*TEXT SEGMENT:*
--

How Does it Work?

A new Daily Victim is posted every weekday, with a special color edition posted every weekend. Each Daily Victim page is painstakingly crafted by legions of migrant workers. Read all about the process in this exclusive, uncensored, scintillating, titillating, playa-hating behind the scenes look:

Where Do Your Ideas Come From?

Fargo: Basically, I just look around at everyday life. The Daily Victim is all about character, and online gaming is filled with characters. Who hasn't run across the guy who's practically militant about defending your base, or the tech support guy who wields his IT power like a nazi? Then I exaggerate their qualities and boil them down into a catchy headline, such as: "I Play Command and Conquer Because I am Undersexed." I keep a few dozen funny headlines on a stack of index cards that I carry around with me, or, lately, a pile of Post-It notes.

HotSoup: I find the scent of my own armpits inspiring. This whole Daily Victim thing is still kinda new to me, so mostly I just wait until Fargo tells me what to draw. But then sometimes I throw him off by drawing some guy I met on a messageboard somewhere.

--

*DATA:*

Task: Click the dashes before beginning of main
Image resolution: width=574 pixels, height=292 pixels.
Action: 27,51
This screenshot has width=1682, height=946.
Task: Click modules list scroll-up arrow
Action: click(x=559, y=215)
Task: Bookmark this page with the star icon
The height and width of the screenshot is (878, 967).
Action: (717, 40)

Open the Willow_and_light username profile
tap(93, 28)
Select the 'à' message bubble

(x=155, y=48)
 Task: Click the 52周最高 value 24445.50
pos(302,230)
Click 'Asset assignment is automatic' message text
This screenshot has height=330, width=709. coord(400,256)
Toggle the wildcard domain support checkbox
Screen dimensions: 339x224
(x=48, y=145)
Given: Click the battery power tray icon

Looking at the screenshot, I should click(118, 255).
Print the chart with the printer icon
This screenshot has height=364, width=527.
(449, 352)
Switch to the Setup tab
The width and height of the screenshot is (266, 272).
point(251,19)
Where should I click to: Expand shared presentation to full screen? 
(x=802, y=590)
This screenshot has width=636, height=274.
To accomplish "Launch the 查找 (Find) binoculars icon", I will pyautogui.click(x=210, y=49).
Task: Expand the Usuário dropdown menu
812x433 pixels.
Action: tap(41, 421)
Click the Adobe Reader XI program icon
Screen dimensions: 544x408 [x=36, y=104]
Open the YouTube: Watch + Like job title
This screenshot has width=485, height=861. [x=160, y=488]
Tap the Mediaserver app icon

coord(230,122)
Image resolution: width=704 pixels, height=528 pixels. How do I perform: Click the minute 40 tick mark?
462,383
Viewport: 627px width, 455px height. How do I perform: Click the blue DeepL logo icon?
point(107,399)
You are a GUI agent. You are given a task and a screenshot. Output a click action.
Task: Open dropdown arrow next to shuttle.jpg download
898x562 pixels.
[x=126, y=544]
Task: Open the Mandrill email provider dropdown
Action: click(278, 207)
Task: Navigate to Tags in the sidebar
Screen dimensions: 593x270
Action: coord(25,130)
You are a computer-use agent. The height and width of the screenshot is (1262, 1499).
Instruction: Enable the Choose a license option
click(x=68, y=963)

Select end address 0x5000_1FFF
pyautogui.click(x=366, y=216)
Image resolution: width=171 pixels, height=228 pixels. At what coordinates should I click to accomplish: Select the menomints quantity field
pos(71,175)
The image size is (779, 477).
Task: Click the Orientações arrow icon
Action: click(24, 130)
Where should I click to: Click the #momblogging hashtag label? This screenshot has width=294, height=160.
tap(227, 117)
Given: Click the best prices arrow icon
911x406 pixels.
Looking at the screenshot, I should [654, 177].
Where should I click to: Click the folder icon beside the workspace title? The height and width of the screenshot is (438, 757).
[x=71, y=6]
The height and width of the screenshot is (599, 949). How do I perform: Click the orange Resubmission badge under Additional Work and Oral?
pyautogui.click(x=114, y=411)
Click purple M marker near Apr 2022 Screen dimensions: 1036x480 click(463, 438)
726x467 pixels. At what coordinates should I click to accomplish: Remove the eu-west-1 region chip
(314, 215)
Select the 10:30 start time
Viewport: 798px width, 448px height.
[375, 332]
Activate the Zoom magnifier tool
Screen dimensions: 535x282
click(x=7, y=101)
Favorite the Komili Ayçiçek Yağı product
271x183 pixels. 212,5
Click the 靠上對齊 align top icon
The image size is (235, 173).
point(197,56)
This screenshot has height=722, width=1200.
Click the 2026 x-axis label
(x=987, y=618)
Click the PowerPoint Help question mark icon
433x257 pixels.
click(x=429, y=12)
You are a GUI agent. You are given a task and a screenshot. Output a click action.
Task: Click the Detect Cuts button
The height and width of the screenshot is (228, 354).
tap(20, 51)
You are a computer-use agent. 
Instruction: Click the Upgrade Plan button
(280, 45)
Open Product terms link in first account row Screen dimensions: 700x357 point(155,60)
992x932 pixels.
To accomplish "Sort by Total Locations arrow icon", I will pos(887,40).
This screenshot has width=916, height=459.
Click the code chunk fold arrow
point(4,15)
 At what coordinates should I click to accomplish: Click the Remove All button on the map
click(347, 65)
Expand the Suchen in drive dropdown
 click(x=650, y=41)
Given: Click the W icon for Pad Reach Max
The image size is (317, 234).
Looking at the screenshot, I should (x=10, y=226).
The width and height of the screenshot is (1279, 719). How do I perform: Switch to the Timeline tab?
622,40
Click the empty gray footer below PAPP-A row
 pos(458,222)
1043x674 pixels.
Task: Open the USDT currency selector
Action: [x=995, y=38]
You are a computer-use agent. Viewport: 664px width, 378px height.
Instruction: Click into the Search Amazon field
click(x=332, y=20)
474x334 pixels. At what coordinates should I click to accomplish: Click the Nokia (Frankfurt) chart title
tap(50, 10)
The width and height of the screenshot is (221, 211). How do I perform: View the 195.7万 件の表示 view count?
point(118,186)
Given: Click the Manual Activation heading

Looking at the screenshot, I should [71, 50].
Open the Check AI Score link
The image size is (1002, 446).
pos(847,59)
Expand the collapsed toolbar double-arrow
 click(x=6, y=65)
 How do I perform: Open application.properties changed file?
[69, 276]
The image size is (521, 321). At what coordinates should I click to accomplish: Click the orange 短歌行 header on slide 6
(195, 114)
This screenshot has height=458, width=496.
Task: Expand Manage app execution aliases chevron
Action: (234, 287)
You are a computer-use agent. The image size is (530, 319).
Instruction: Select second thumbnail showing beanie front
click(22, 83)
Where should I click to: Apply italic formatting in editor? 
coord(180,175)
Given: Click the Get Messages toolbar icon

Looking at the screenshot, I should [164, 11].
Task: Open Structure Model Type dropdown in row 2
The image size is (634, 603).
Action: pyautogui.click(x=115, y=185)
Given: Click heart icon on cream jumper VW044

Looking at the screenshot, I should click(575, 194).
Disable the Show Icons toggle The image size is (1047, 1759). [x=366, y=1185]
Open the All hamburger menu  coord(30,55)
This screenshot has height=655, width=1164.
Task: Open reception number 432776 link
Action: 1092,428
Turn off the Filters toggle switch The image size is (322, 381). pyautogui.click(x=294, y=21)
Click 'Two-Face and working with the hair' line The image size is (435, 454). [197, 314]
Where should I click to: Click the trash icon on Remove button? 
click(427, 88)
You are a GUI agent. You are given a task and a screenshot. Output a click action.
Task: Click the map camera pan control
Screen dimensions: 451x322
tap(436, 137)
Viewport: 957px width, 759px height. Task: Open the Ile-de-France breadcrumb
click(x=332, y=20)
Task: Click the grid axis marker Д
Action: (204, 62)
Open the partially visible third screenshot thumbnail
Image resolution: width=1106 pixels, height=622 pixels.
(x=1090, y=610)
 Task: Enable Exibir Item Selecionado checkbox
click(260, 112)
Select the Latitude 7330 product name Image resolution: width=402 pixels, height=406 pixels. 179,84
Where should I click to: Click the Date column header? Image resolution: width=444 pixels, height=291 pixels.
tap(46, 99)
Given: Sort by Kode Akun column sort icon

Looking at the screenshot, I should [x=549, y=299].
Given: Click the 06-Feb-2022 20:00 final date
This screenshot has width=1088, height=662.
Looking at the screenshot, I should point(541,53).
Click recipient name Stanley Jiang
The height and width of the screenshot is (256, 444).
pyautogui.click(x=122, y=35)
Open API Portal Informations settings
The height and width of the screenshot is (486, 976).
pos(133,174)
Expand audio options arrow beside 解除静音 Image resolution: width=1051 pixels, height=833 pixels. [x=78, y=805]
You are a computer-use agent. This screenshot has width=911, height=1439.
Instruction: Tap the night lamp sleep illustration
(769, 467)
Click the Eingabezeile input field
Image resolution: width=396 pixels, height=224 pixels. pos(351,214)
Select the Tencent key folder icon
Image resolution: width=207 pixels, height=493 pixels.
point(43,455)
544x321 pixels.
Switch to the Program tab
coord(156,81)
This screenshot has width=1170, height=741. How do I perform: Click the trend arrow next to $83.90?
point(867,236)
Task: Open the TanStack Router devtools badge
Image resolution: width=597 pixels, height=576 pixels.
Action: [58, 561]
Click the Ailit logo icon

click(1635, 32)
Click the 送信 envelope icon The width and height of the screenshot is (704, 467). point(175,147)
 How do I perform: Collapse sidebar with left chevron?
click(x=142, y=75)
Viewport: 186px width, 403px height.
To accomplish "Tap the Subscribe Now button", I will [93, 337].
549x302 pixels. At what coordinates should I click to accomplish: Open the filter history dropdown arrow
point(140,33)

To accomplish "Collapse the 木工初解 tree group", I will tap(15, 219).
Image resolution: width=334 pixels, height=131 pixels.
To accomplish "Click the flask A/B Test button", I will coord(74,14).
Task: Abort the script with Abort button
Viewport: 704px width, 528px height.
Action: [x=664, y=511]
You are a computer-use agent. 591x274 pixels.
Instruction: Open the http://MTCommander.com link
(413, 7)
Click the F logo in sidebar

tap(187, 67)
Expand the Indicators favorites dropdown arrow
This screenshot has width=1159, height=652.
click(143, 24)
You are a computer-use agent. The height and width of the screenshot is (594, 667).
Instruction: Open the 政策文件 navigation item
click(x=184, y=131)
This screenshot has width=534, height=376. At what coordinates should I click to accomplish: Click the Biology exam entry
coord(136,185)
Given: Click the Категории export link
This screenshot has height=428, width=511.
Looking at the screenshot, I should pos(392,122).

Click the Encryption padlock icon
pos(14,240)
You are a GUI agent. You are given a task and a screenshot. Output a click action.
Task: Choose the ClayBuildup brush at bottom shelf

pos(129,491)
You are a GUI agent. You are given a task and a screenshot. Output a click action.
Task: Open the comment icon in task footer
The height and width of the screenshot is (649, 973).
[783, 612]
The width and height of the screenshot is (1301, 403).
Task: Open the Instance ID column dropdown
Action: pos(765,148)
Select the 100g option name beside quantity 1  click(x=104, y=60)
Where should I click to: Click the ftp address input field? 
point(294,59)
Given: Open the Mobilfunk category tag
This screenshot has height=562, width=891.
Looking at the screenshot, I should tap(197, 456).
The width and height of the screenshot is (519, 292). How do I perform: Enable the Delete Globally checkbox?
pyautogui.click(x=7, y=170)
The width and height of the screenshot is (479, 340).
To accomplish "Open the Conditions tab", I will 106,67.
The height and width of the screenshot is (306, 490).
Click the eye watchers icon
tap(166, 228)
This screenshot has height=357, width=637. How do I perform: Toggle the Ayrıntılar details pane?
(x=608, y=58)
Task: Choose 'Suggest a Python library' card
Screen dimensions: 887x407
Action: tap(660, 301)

--

*ACTIVITY:*
Repeat word for word the part of the Daily Victim text starting with "How Does it" and going on through "of Post-It notes.". These records were taken from a different source than the text.

*EXERCISE ANSWER:*
How Does it Work?

A new Daily Victim is posted every weekday, with a special color edition posted every weekend. Each Daily Victim page is painstakingly crafted by legions of migrant workers. Read all about the process in this exclusive, uncensored, scintillating, titillating, playa-hating behind the scenes look:

Where Do Your Ideas Come From?

Fargo: Basically, I just look around at everyday life. The Daily Victim is all about character, and online gaming is filled with characters. Who hasn't run across the guy who's practically militant about defending your base, or the tech support guy who wields his IT power like a nazi? Then I exaggerate their qualities and boil them down into a catchy headline, such as: "I Play Command and Conquer Because I am Undersexed." I keep a few dozen funny headlines on a stack of index cards that I carry around with me, or, lately, a pile of Post-It notes.